* [Task statement]:
Copy the part of the listing that opens with the line containing "Task: Open the 皇家马德里 team name link" and closes at the end of the listing, keeping the requests, and offset every coordinate in the answers by -92. Leave the pictures out.

[Items listed in a dataset]
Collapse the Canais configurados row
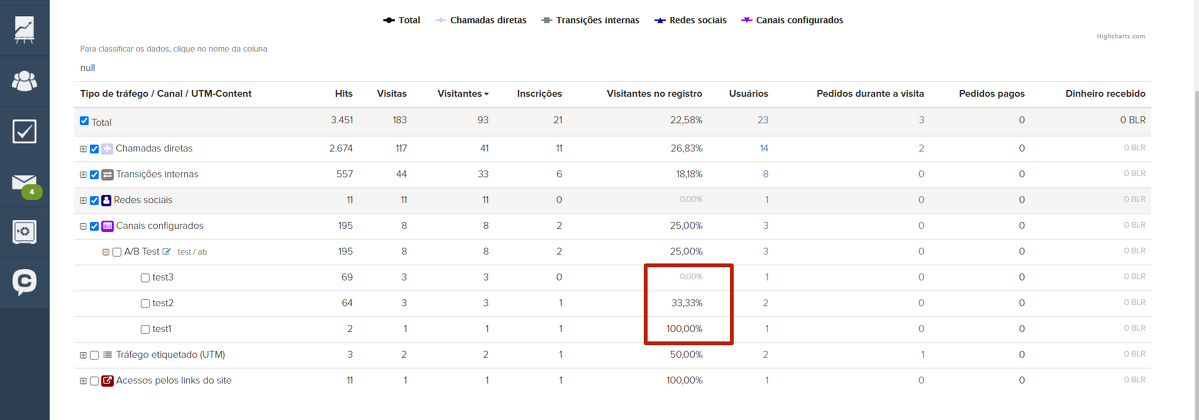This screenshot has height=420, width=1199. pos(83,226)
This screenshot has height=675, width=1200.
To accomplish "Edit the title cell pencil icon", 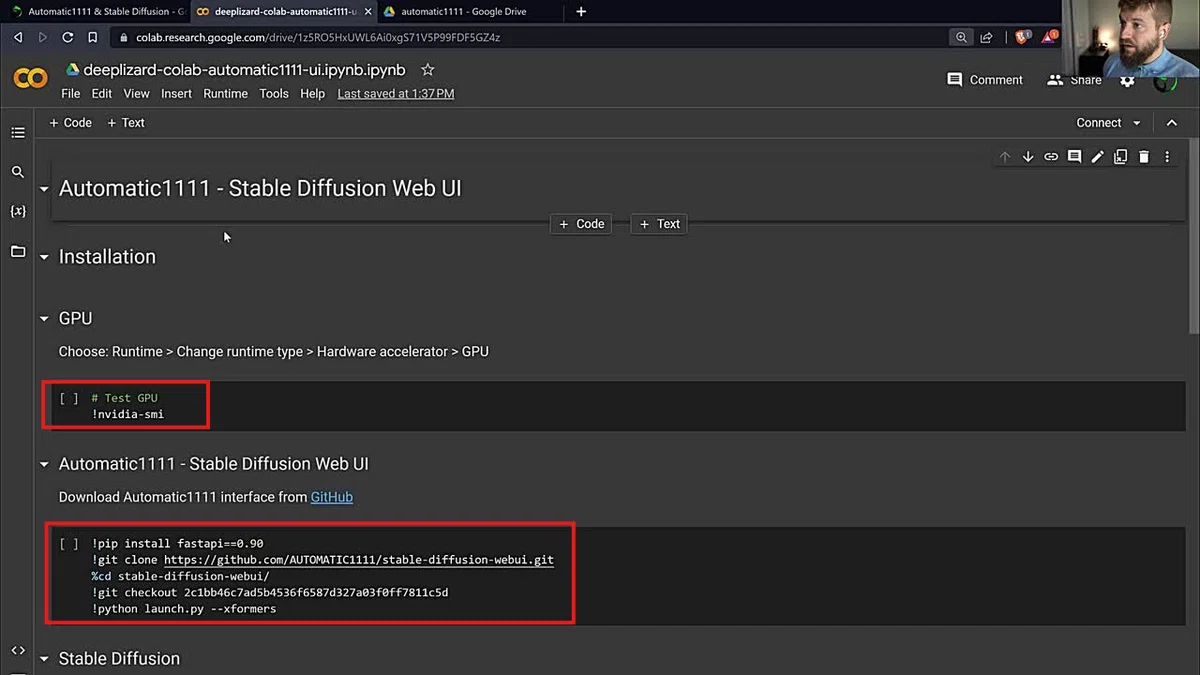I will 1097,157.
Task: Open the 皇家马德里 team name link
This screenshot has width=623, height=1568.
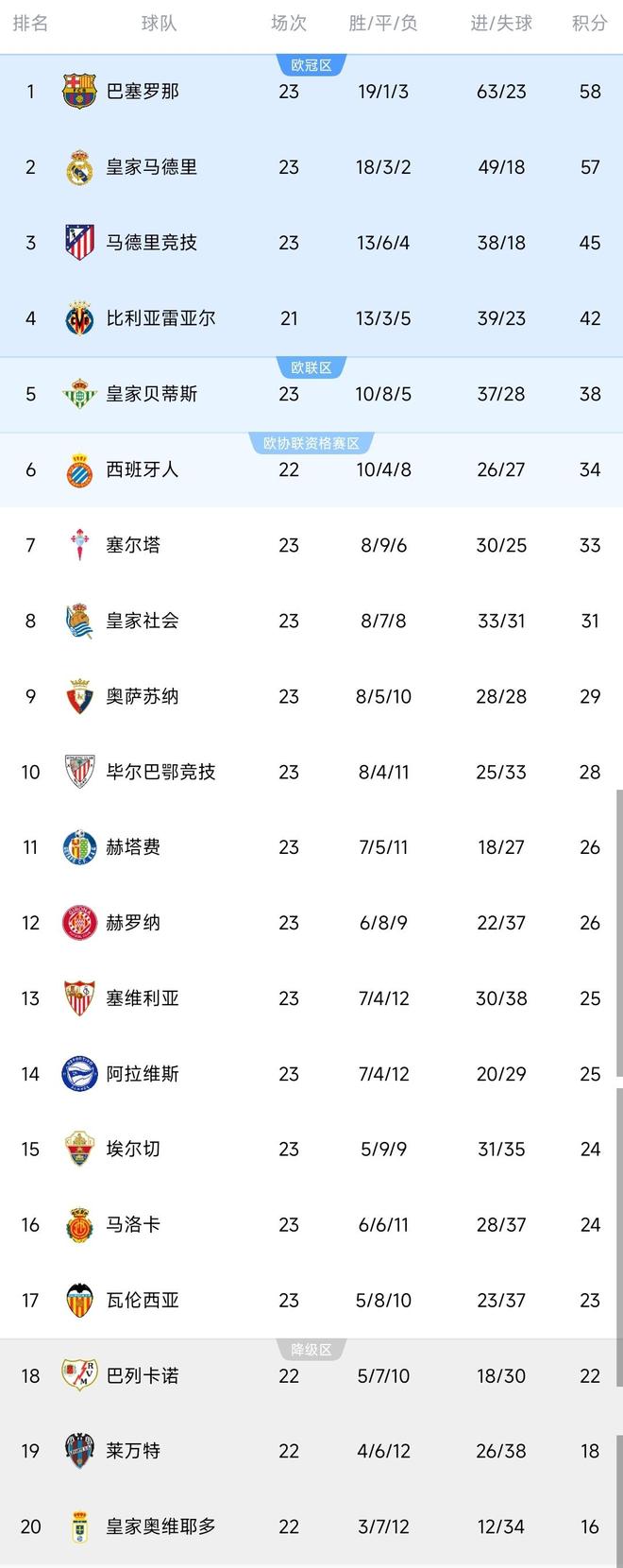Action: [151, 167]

* [Solution for this task]:
Task: Open the 皇家马德里 team name link
This screenshot has width=623, height=1568.
Action: [59, 75]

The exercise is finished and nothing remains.